2011年10月11日火曜日

開示による不利益

一方で開示による不利益は限りなく小さいものです。「委託調査報告書」は第三者である帝国データバンクが作成したものですが、その公表権を保護しなければならない必要性は低いものです。ここでは3つの理由を挙げます。
第一に東京都の委託によって作成された文書であり、最初から東京都が行政の目的に使用することを想定したものです。東京都は住民自治に基づく地方自治体ですから、住民の要請によって政策決定に使われた文書を住民に開示することも十分に想定しなければならいことです。

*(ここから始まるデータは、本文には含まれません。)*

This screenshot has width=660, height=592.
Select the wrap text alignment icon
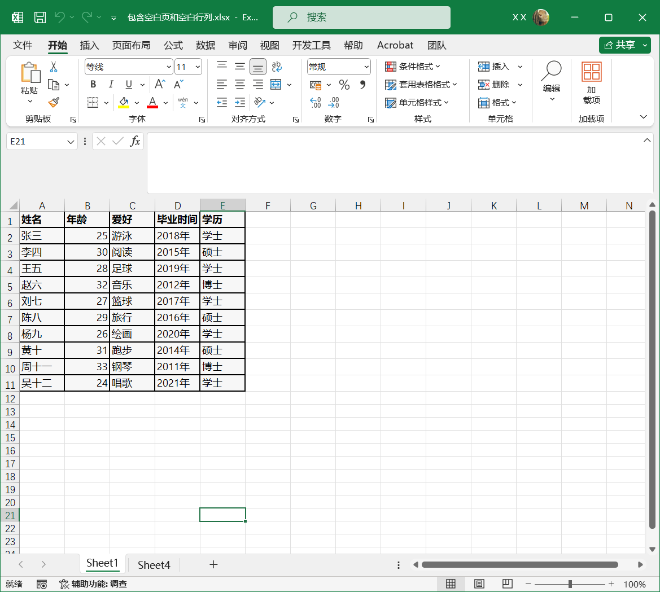coord(276,66)

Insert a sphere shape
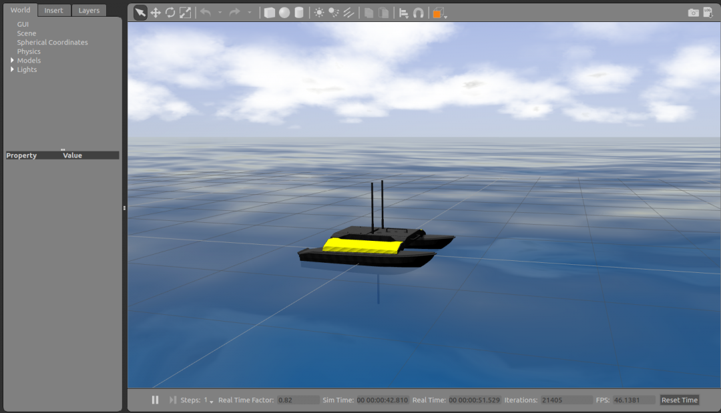point(284,13)
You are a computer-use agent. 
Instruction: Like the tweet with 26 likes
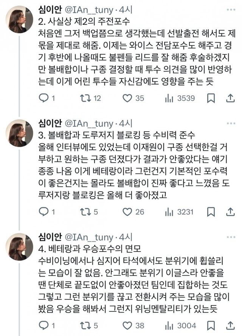click(127, 212)
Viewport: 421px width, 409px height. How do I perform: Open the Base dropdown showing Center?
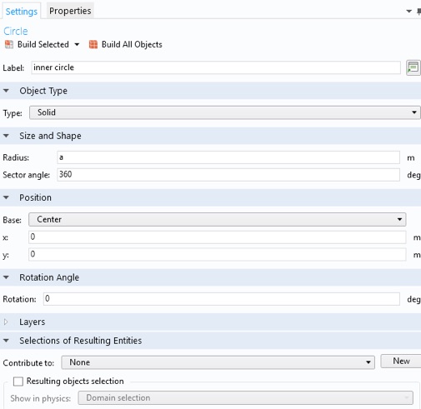(x=217, y=220)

帝国データバンクは開示に同意していないとされますが、情報公開制度の意義を踏まえて目的論的に解釈すべきです。東京都の政策決定のために文書を提出した以上、政策決定の過程や決定後の検証で文書が関係者に広く参照されることは当然想定しなければなりません。

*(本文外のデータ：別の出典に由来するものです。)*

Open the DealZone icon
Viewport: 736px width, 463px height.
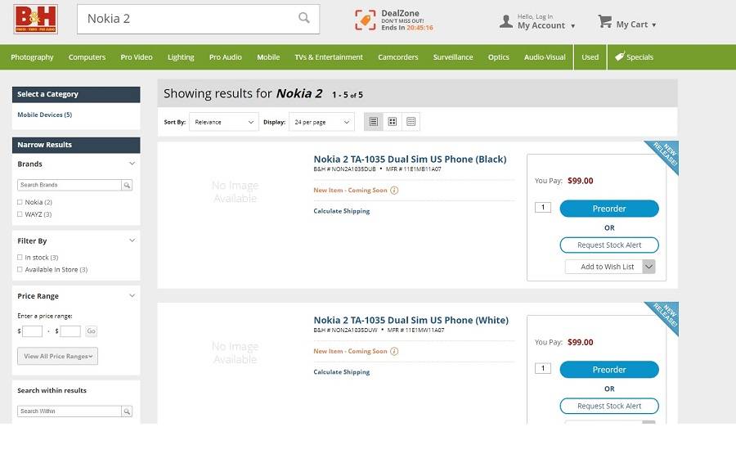(366, 20)
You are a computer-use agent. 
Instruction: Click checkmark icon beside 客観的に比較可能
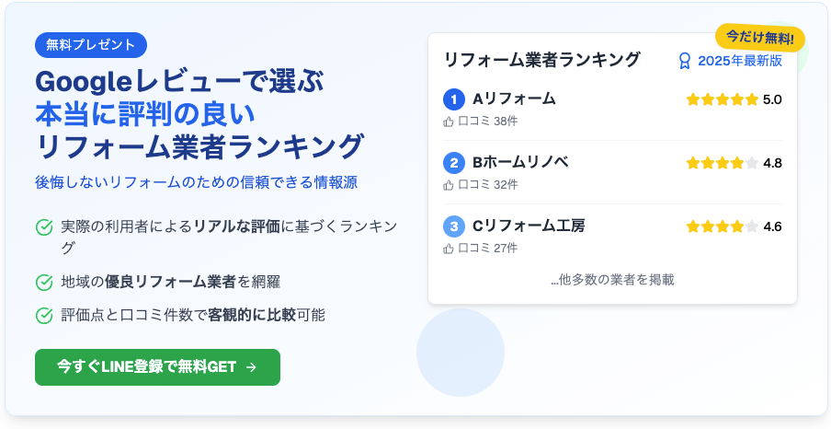click(x=44, y=316)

帝国データバンクは著作権を留保していますが、たとえば東京都が内部資料として会議で使用するために会議出席者分コピーしても著作権侵害として責任追及はされません。著作者人格権についても文書の性格から情報公開への対応は予め想定されるべきものです。
第二に将来的には帝国データバンクが販売することを予定しているとされており、公表が予定された文書です。
第三に文書の基礎情報は東急電鉄や東急不動産が公開した財務諸表などの経営情報であり、秘密にするような内容ではありません。
以上より、開示されるべきとの結論になります。東京都情報公開審査会答申は形式的な法令の当てはめをするだけで、実質的な判断を放棄しており、不当です。情報公開制度の目的に従い、「委託調査報告書」の開示を求めます。